(Task description): Which lines run from the line with "Widerrufsrecht (129, 1131)" through the line with "ThemeWare® (216, 1323)" in the entries below? Print them exactly, both ends included, and nothing more.

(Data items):
□ □ □ □ □ □ □
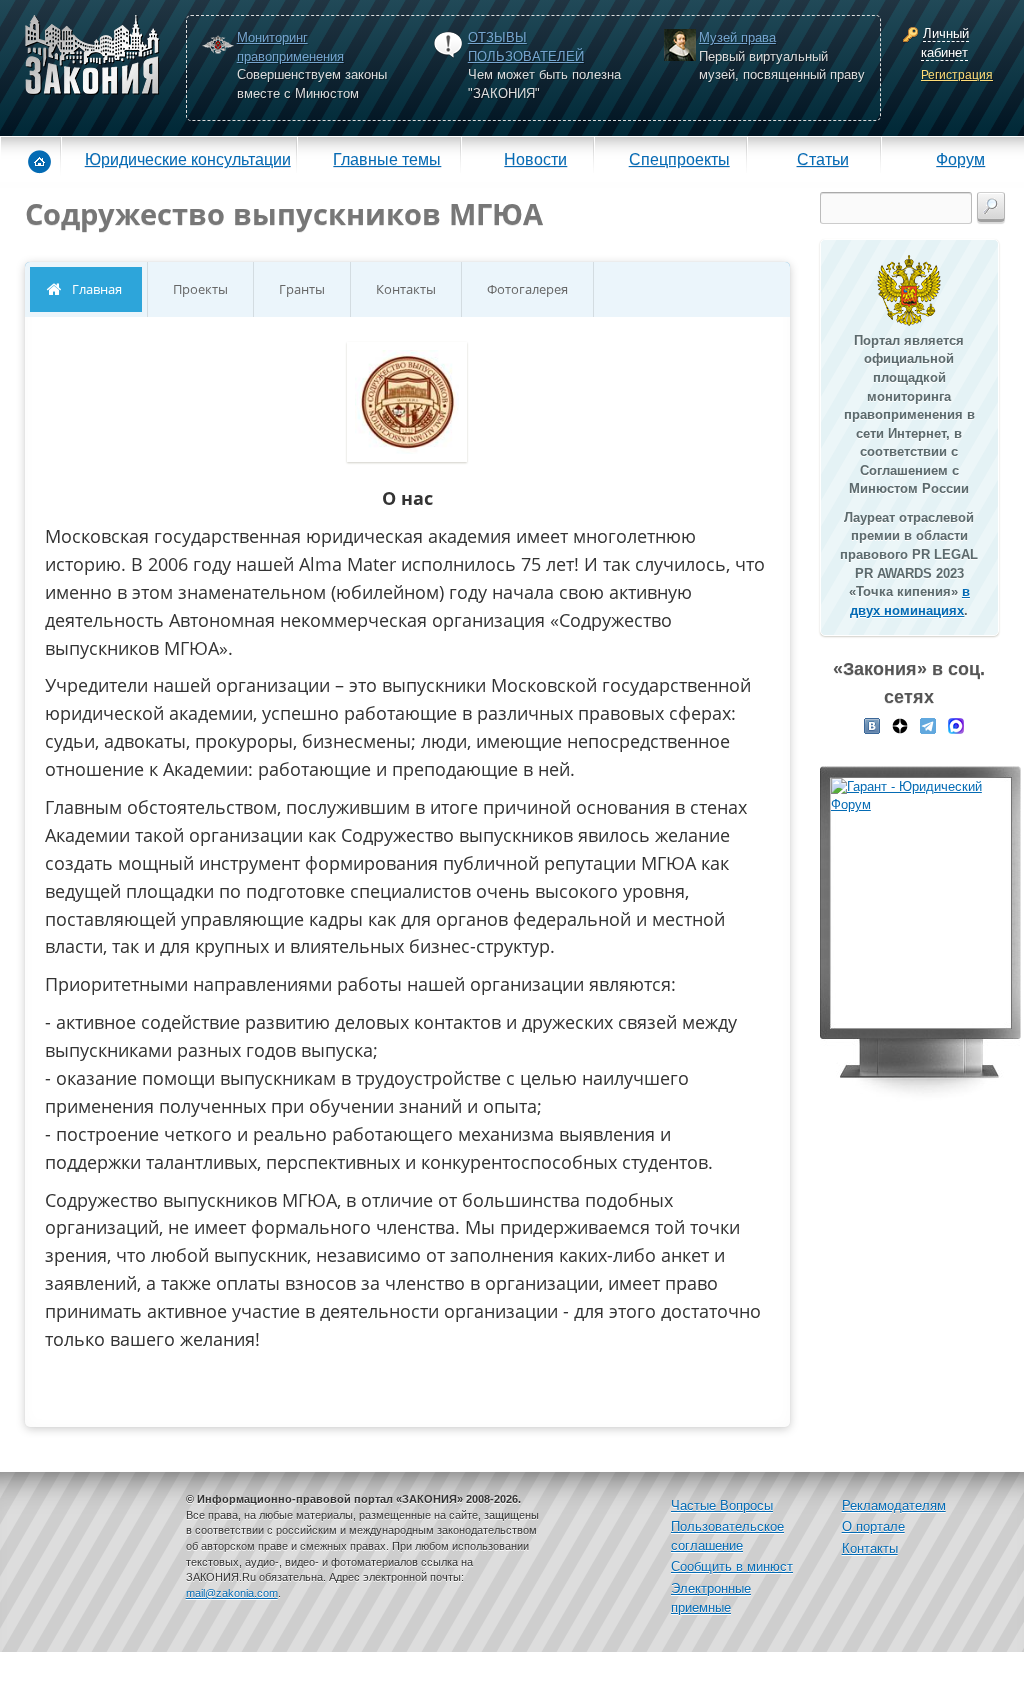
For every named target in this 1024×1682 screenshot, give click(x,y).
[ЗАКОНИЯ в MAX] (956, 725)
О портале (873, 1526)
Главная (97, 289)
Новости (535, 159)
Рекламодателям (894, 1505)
□ □ □ □ □ □ □
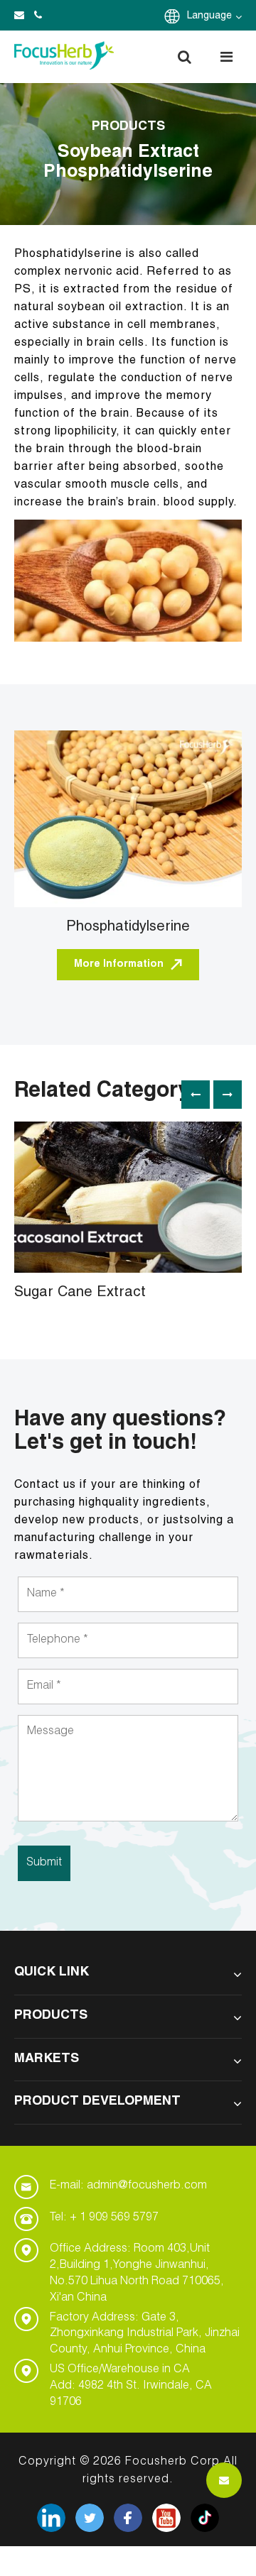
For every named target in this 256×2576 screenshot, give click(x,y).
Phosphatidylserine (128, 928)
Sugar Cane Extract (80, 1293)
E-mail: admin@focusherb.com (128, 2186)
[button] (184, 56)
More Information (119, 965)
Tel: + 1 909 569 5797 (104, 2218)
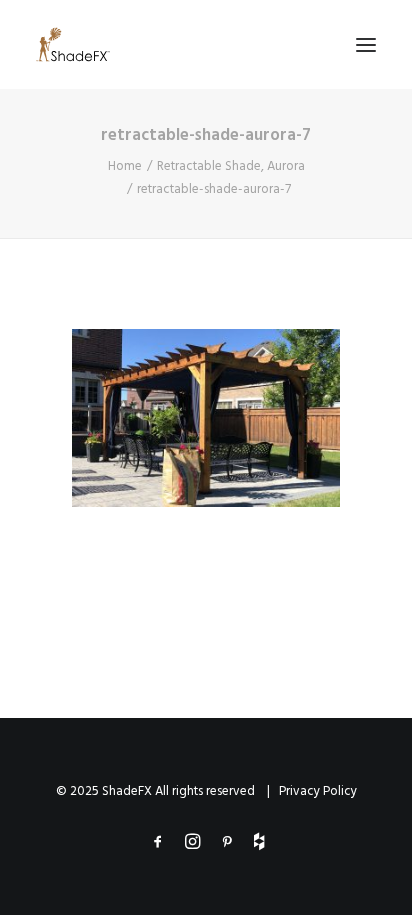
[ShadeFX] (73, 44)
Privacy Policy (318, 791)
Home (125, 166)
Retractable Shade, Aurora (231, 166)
□ □ □ □ □ □ □
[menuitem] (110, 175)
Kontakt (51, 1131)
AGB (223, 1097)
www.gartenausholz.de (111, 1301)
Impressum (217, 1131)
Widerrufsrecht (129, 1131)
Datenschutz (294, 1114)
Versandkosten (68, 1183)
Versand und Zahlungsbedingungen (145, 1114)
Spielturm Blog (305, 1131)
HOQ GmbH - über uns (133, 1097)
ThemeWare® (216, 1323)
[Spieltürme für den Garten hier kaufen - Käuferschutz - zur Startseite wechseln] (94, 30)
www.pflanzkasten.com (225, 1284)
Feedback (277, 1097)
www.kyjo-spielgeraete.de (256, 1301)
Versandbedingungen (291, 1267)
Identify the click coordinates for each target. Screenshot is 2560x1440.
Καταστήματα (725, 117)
□ □ □ □ □ □ □
(Written response):
Widerrufsrecht (129, 1131)
Datenschutz (294, 1114)
Versandkosten (68, 1183)
Versand und Zahlungsbedingungen (145, 1114)
Spielturm Blog (305, 1131)
HOQ GmbH - über uns (133, 1097)
ThemeWare® (216, 1323)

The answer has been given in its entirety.